En Sol majeur (la gamme de l'oeuvre originale), avec sa guitare folk, il fait le pari risqué de faire revivre la légende jamaïcaine Bob Marley.
Sheikha est à la hauteur de l'interpétation. Il aborde le morceau avec une remarquable aisance et une insouciance qui l'autorise à osciller entre le grave et l'aigu, pour le plus grand plaisir d'un public tout de suite captivé.
À sa reprise, il imprime un tout autre style que le reggae. La proposition prend un accent soul - rnb, les styles de prédilection de son frère et maître de chant Faada Freddy, qu'il imite jusque dans son style vestimentaire.
Avec son pantalon carrelé, son tee-shirt noir, ses baskets et son chapeau melon surmontant des dreadlocks, Sheikha incarne parfaitement les musiques urbaines.
La première performance du jeune chanteur, marquée par sa justesse et ses envolées vocales, est acclamée à juste titre par les journalistes culturels réunis dans la salle.
Pour la suite, Sheikha déroge aux Règles de composition éditées en 1690 par l'artiste baroque Marc-Antoine Charpentier, pour qui la gamme de Do majeur est censée traduire la gaieté et la bravoure.
Sur cette tonalité, il lance « Sorima », un morceau d'une douce mélancolie, qu'il a lui-même écrit pour parler de la séparation d'un couple.
Sheikha est de moins en moins dans la diction, mais plus dans l'émotion. Peu de mots prononcés, mais des murmures et des scats enchaînés en falsetto.
L'interprétation est sincère, de quoi laisser imaginer qu'il porte encore le poids d'un chagrin d'amour.
Qu'aurait-il fallu de plus ?
À mon humble avis, il manquait une petite cerise sur le gateau. « Il est un excellent chanteur et instrumentiste » a annoncé Michael Soumah au début du spectacle.
Si Sheikha a mis d'accord le public sur ses impressionnantes capacités vocales, sa maitrise de la guitare elle, n'aura pas vraiment été mise en lumière.
8 petits accords, c'est ce que le jeune artiste aura utilisé, pour accompagner très sobrement ses chansons.

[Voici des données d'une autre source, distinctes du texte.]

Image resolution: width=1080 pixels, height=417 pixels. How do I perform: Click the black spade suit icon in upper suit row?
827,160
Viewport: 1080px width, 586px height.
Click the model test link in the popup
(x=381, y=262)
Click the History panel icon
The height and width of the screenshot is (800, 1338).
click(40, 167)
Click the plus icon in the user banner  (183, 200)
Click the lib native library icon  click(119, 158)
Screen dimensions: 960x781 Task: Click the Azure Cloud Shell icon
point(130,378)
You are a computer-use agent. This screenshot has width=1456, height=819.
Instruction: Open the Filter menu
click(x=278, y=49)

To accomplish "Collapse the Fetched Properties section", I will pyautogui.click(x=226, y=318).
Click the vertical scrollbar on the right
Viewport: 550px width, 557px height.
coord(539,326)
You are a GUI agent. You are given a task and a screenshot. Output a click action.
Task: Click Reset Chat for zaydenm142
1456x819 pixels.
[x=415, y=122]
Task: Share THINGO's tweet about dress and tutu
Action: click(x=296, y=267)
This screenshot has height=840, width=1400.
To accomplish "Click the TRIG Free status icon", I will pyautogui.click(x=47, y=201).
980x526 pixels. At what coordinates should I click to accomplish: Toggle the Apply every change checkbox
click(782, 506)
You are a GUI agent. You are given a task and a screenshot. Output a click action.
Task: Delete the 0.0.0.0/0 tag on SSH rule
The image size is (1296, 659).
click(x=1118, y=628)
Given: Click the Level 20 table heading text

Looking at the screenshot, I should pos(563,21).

Le petit riff en prélude à « Redemption song » n'aura pas vraiment suffit pour emporter le public.
Aussi, sa gestion de la scène aura été trop prudente. Debout et les jambes croisés, il se sera sagement installé sur deux carreaux de la salle Weimar du Goethe Institut, sans jamais se déchaîner à la façon d'un Bob Marley.
La voix soul du jeune chanteur nous aura enchanté c'est sûr, mais il lui serait très profitable, je le crois, d'ajouter la petite touche d'africanité qui lui conférera cette originalité recherchée.
Qu'à cela ne tienne, les petits manquements notés n'altèrent en rien, l'excellente qualité du spectacle offert par Sheikha ; au contraire, ils nous rappellent que rien n'est jamais parfait et qu'à 23 ans, on a encore beaucoup de choses à apprendre, et bien plus encore à démontrer.